Uraian singkat kejahatan
yang disangkakan atau yang didakwakan agar yang bersangkutan mempersiapkan
pembelaan dan demi kepastian hukum;
4.
Tempat ditahannya
tersangka/terdakwa guna memberikan kepastian hukum bagi yang ditahan dan
keluarganya.
b.
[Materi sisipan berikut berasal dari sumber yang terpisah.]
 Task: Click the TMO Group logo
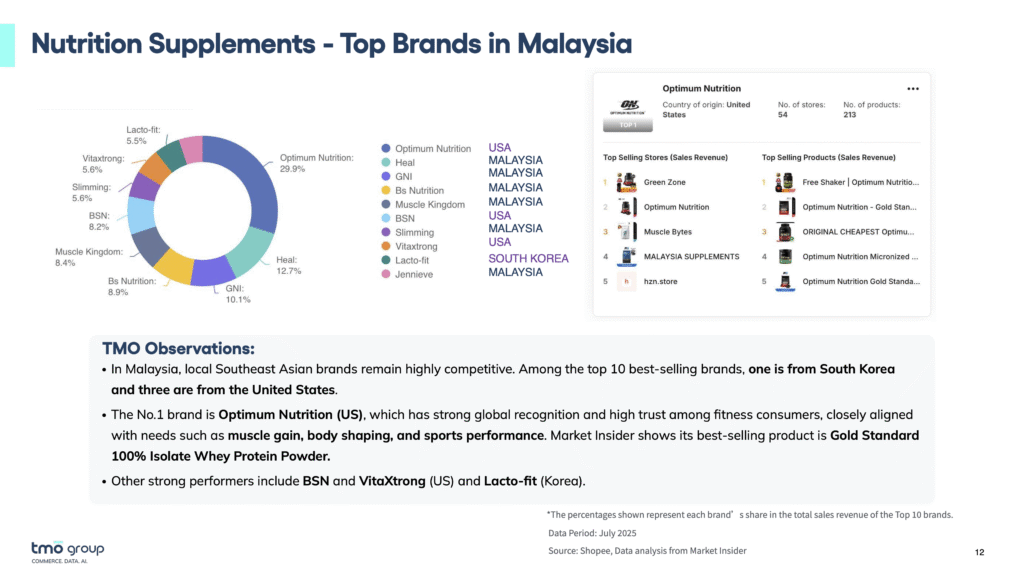tap(67, 551)
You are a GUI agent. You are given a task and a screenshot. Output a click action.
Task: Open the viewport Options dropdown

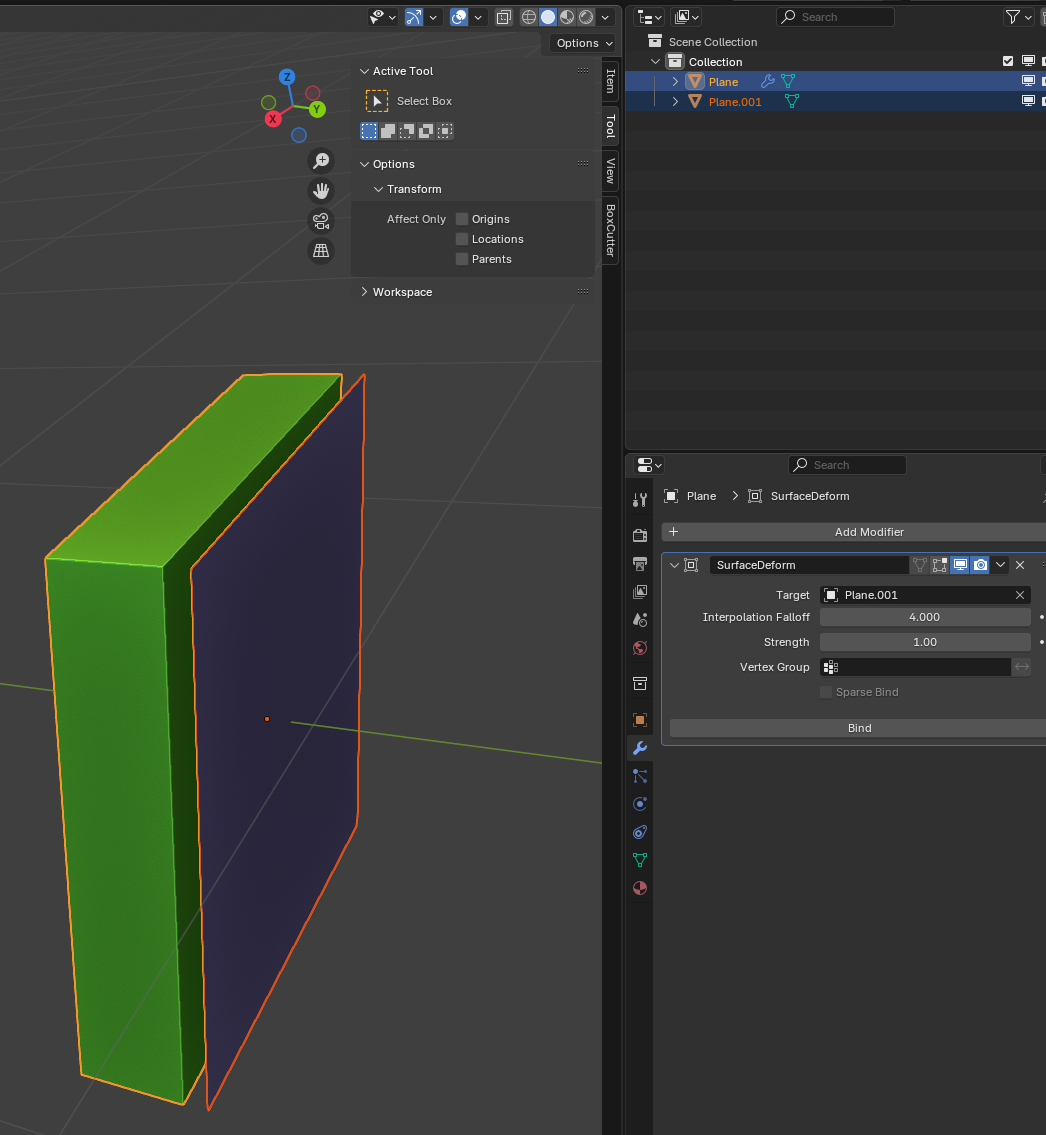pos(584,43)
Tembusan Harus diberikan Kepada Keluarga
Pemberian
tebusan surat perintah penahanan atau penahanan lanjutan maupun surat penetapan
penahanan oleh hakim harus disampaikan kepada keluarga sebagai upaya pengawasan
dari pihak keluarga untuk menilai apakah penahanan sah atau tidak.
Batas Waktu Penahanan
Instansi yang
berwenang melakukan penahanan antara lain tiga (3) pejabat atau instansi yang
berwenang melakukan penahanan, yaitu penyidik atau penyidik pembantu, penuntut
umum dan hakim yang menurut tingkatan pemeriksaan terdiri atas hakim pengadilan
negeri, pengadilan tinggi dan Mahkamah Agung. Dalam KUHAP terdapat pembatasan
masa penahanan dan perpanjangannya, adapun beberapa prinsip yang menjadi
landasan yaitu jangka waktu masa penahanan dan perpanjangannya yang diberikan
kepada masingmasing instansi yang berwenang ditentukan secara limitatif; dan
apabila telah lewat jangka waktu masa penahanan dilakukan pelepasan atau
pengeluaran demi hukum terhadap tersangka/terdakwa.
Adapun
mengenai jangka waktu penahanan, KUHAP menganut sistem pembatasan dengan
rincian sebagai berikut, penahanan oleh penyidik maksimal 20 hari dan dapat
diperpanjang oleh penuntut umum selama 60 hari guna kepentingan pemeriksaan
yang belum selesai. Untuk kepentingan penuntutan, penuntut umum dapat
mengeluarkan surat perintah penahanan selama 20 hari dan dapat diperpanjang
selama 50 hari oleh Ketua Pengadilan Negeri. Sedangkan hakim dapat mengeluarkan
surat perintah penahanan dengan jangka waktu maksimal 30 hari dan dapat
diperpanjang oleh Ketua Pengadilan Negeri bila perlu.
Selanjutnya
apabila terhadap perkara tersebut diajukan upaya hukum, maka proses
penahanannya untuk pemeriksaan banding, hakim pengadilan tinggi berwenang
mengeluarkan surat perintah penahanan maksimal 30 hari dan dapat diperpanjang
60 hari oleh Ketua Pengadilan Tinggi bila perlu. Pada tingkat kasasi, Hakim
Mahkamah Agung berwenang mengeluarkan surat penahanan paling lama 50 hari dan
dapat diperpanjang oleh Ketua Mahkamah Agung hingga 60 hari.[1]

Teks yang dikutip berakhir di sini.